Busulfan is unique among chemotherapy drugs (also treosulphan) in specifically eliminating HSC, and not only progenitors as most other chemotherapy agents do. Again, with the relatively low dose we use, there is minimal if any acute toxicities, No nausea, vomiting, hair loss and patients have been growing normally after. Of course, there are potential late effects of decreased fertility, which most of the patients are still too young to know how often that will occur after low dose busulfan. We are looking forward to the development of effective antibody based conditioning regimens or direct in vivo gene therapy to eliminate the need for any
chemotherapy.
How long did it take for B cell function to recover after gene therapy, and what impact did that have on patients’ ability to maintain normal immune function without additional therapies?
B cell function is typically normal by one year after transplant. In the series presented at Ash 58/59 evaluable patients have stopped immunoglobulin replacement and all who have been tested ~50) have had normal antibody responses to tetanus vaccination.
What were some of the most important factors to consider when selecting patients for gene therapy, especially those who had previously undergone other treatments like enzyme replacement therapy or bone marrow transplants?
Most of the gene therapy patients had preceding ADA enzyme replacement therapy, which normalizes the toxic adenine metabolites and puts them in excellent clinical condition for the transplant. Patients who have a prior HSCT with conditioning are generally not considered good candidates for gene therapy that would use that marrow previously exposed to chemotherapy.
Could you walk us through a standard patient’s recovery timeline post-treatment? How long did it take for immune reconstitution to reach functional levels, and were there specific markers you used to track progress during recovery?
We follow immune reconstitution at 1,3,6,9,12,18, and 24 months per the study. B cells often reach normal levels within the first 6-12 months and T cells reach normal levels 1-2 years out. As mentioned above, once they have good numbers of B cells and their IgM or IgA levels are normal, we stop immunoglobulin replacement and if B cell numbers remain good, vaccinate with inactive vaccines like DPT and measure antibody responses. When those are documented as normal, we administer the pediatric live vaccines. We have not had any problems with this approach.
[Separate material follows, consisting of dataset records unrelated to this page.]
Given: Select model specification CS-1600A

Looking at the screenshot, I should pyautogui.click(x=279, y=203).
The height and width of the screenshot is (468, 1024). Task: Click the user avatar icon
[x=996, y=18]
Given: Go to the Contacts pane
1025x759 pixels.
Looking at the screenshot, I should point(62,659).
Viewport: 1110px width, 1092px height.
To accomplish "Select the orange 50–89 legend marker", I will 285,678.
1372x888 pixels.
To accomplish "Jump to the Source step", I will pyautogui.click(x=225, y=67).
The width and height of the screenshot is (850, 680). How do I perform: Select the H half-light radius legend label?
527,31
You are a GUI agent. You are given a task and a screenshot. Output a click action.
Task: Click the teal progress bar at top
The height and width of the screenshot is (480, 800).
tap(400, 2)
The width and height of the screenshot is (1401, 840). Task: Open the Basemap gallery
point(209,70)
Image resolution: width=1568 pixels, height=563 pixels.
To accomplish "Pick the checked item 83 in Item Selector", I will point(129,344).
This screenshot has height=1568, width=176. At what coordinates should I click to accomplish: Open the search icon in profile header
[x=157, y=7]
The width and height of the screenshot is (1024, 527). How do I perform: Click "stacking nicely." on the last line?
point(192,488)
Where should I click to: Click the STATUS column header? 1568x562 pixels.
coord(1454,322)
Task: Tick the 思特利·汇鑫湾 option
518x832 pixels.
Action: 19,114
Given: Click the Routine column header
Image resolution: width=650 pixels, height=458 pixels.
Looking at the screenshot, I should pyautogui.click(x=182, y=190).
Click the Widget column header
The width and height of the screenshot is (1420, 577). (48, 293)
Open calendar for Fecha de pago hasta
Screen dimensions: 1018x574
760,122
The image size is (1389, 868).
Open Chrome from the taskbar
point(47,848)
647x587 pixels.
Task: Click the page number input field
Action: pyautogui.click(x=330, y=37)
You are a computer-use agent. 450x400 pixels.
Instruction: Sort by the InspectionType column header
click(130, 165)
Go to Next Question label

Were there any unexpected patient reactions, either positive or negative, following gene therapy? Did some patients experience faster or slower recovery in terms of immune function or overall health?
There is patient to patient variability in the rate of recovery of T and B cells within a range, but except for two patients who did not engraft the gene corrected cells, we have had no other surprises or unexpected reactions.
As gene therapy for immune disorders becomes more widely used, what do you see as the key challenges in making these therapies accessible to a broader patient population?
The key challenge is reaching FDA approval in the US (EMA and MHR in Europe/UK), to make it widely available. We have treated everyone so far under research studies, mostly funded by the California Institute for Regenerative medicine, but that is not sustainable one you’ve proven the efficacy. So, a company has been started, Rarity Public Benefit Corporation, to license the IP for the ADA gene therapy from UCLA and University College of London the co-developers and will work to get a BLA and marketing authorization. This requires development of commercial grade manufacturing of the lentiviral vector and the autologous cell product. Rarity will work with commercial drug manufacturing and clinical research organizations to do all this work and then ideally have it available.